- _WHAT IS BEING ASKED_
Without the pictures, output all of the data exactly.

- _RECORDS FOR THIS EXERCISE_
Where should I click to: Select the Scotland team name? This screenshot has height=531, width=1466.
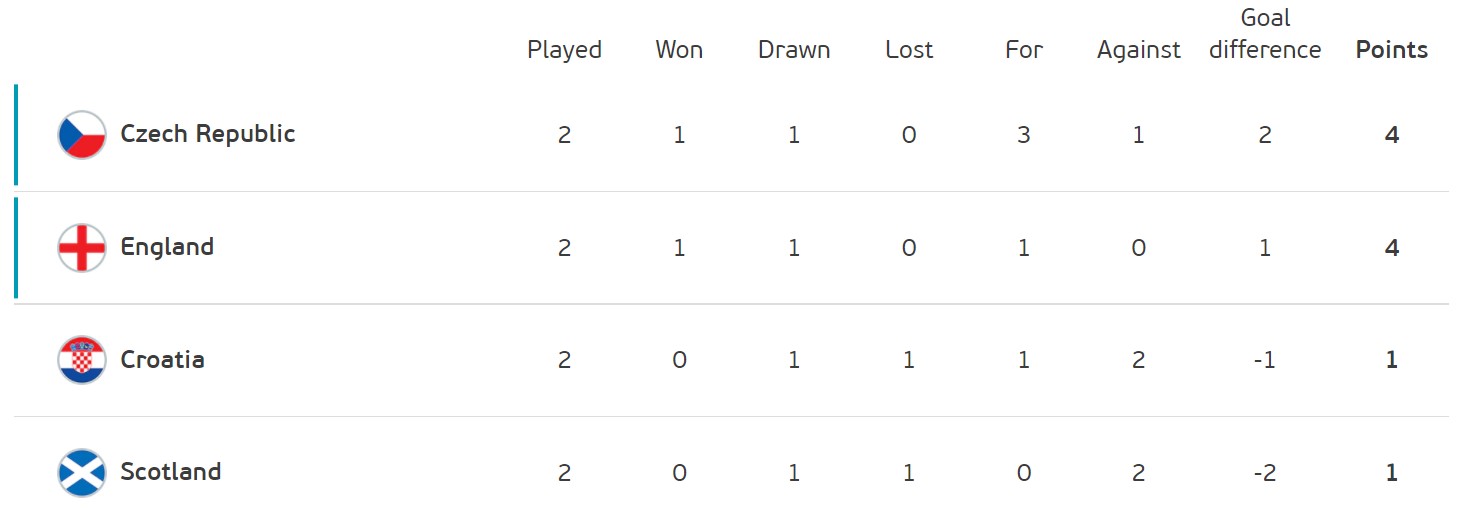[171, 472]
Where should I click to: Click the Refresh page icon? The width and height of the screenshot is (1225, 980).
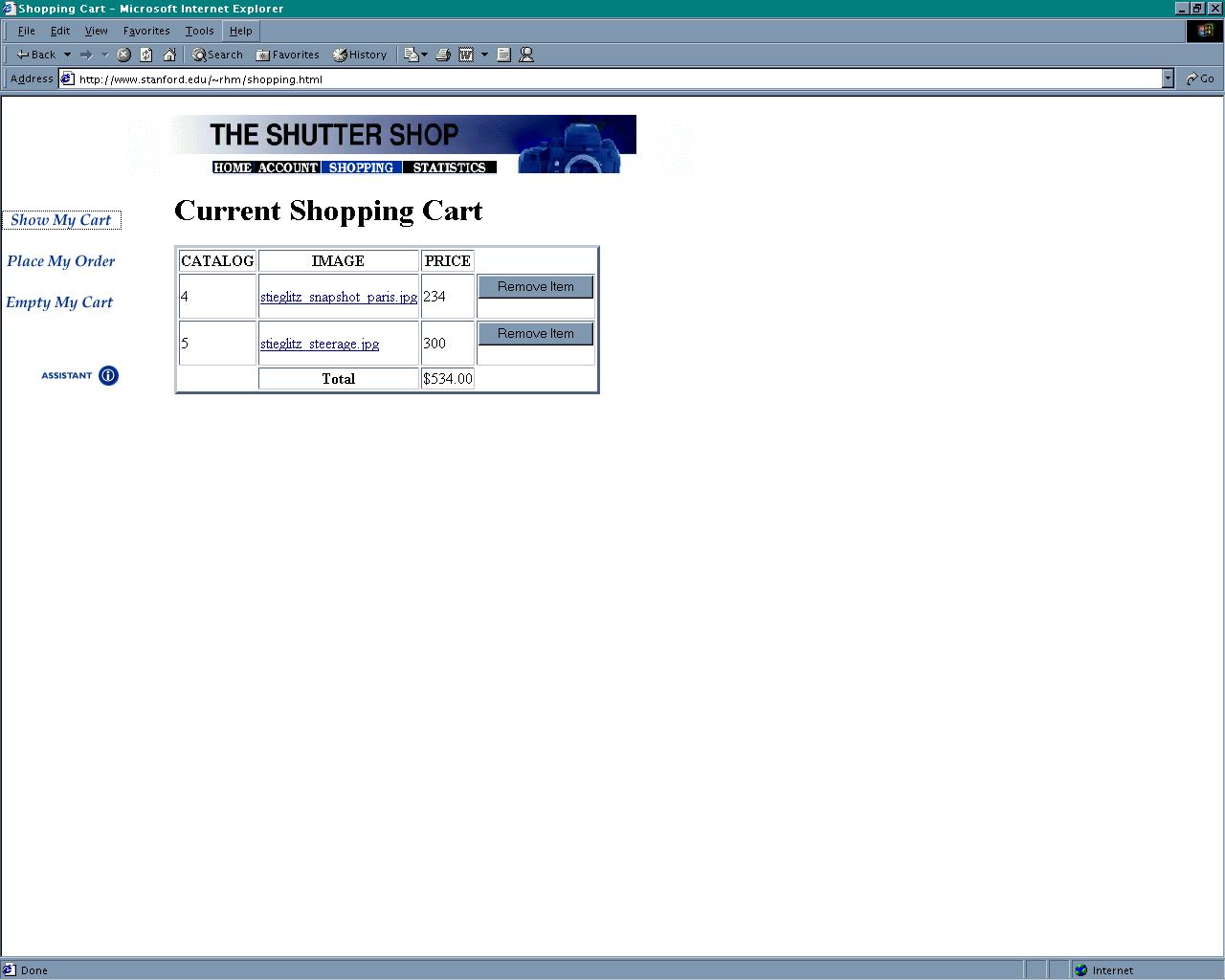tap(146, 55)
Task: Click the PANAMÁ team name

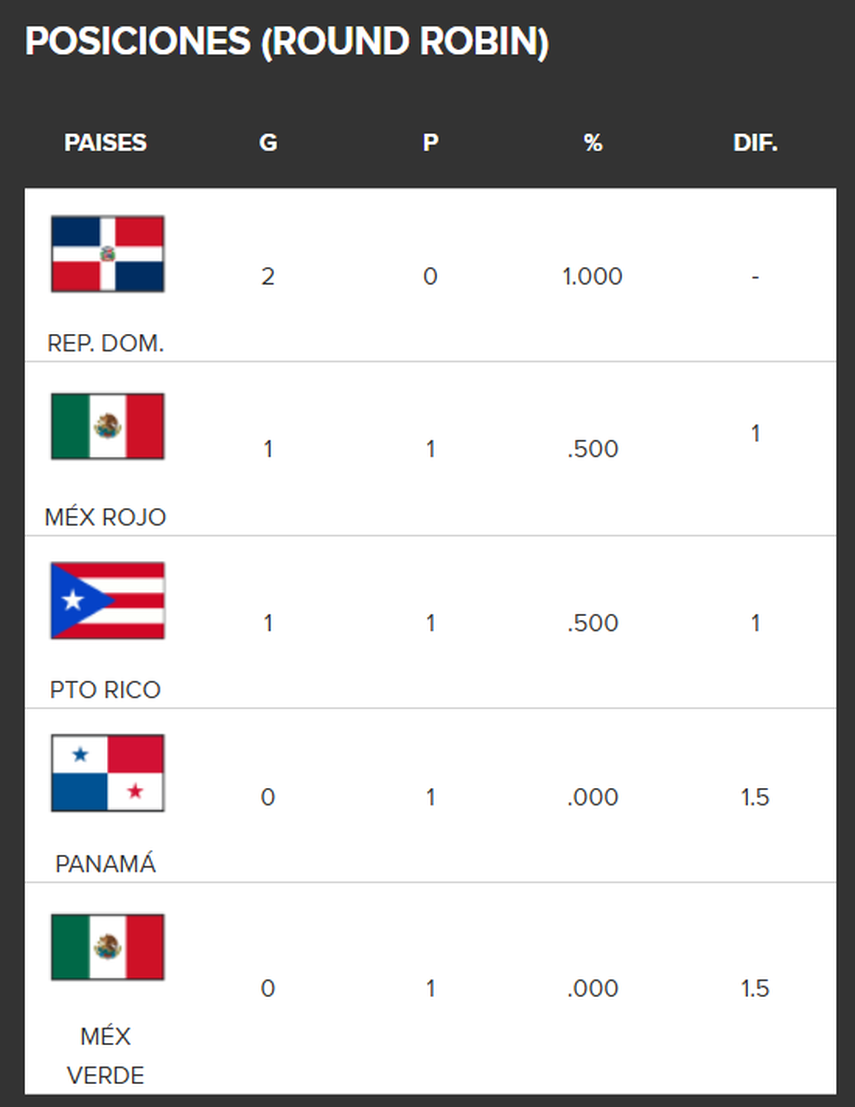Action: (106, 864)
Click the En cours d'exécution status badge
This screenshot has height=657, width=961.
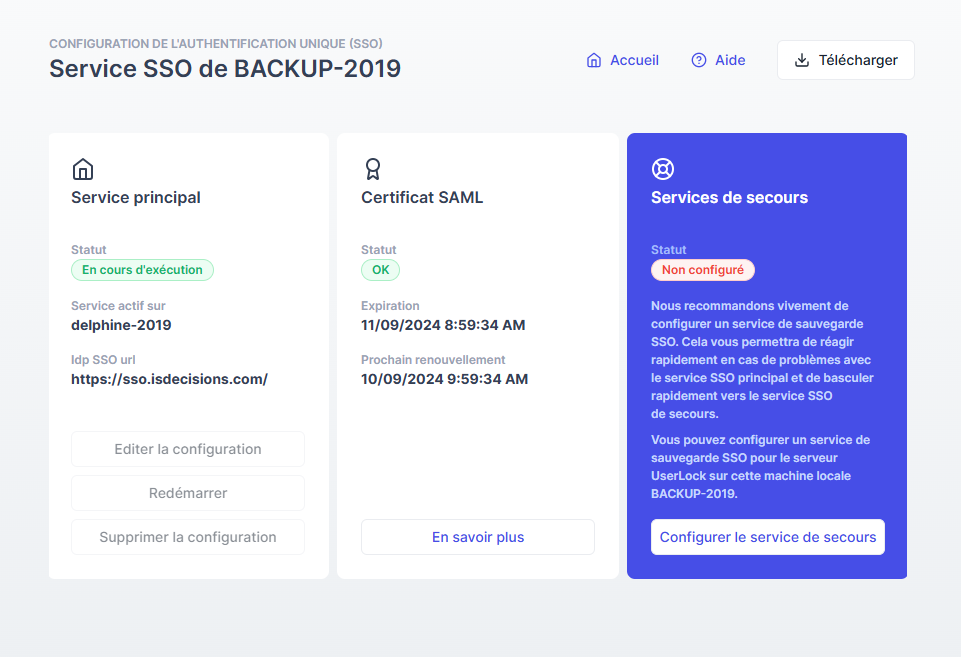(x=142, y=270)
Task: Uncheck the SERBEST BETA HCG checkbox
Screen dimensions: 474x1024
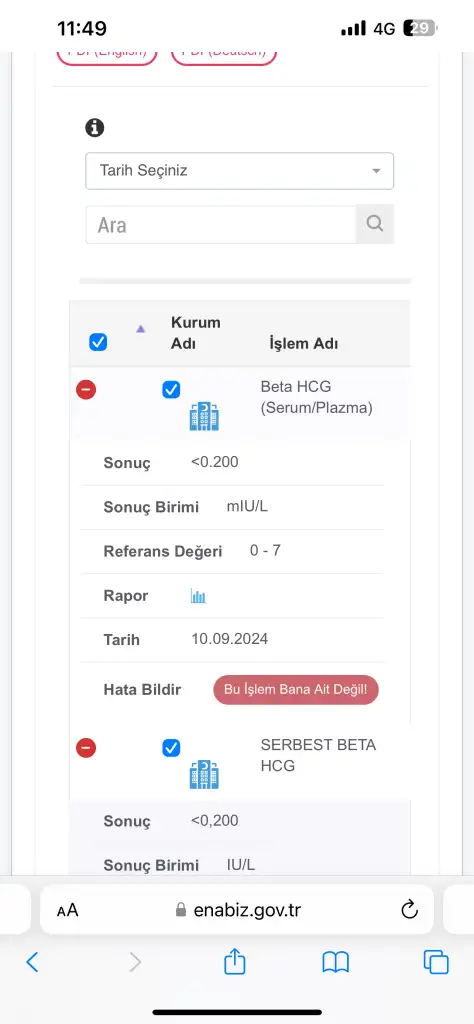Action: [x=171, y=748]
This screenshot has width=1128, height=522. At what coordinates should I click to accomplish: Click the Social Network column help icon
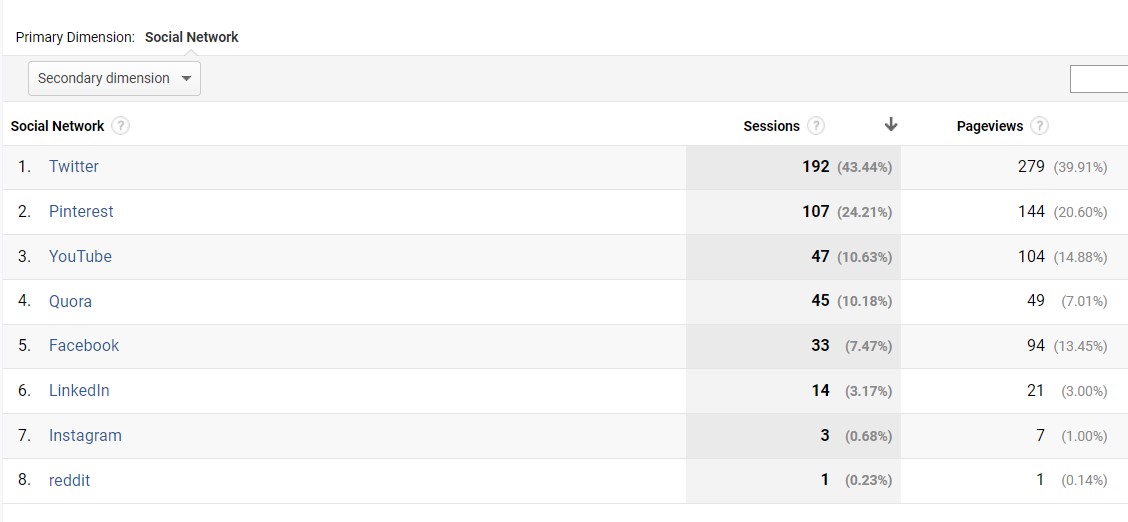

- _RESPONSE_
Where should I click to: Select the Scotland team name? This screenshot has height=531, width=1466.
[171, 472]
Where should I click to: Click the Refresh page icon? The width and height of the screenshot is (1225, 980).
tap(146, 55)
Task: Click the PANAMÁ team name

Action: (106, 864)
Click the En cours d'exécution status badge
This screenshot has height=657, width=961.
(x=142, y=270)
Task: Uncheck the SERBEST BETA HCG checkbox
Screen dimensions: 474x1024
Action: [x=171, y=748]
This screenshot has width=1128, height=522. At what coordinates should I click to accomplish: Click the Social Network column help icon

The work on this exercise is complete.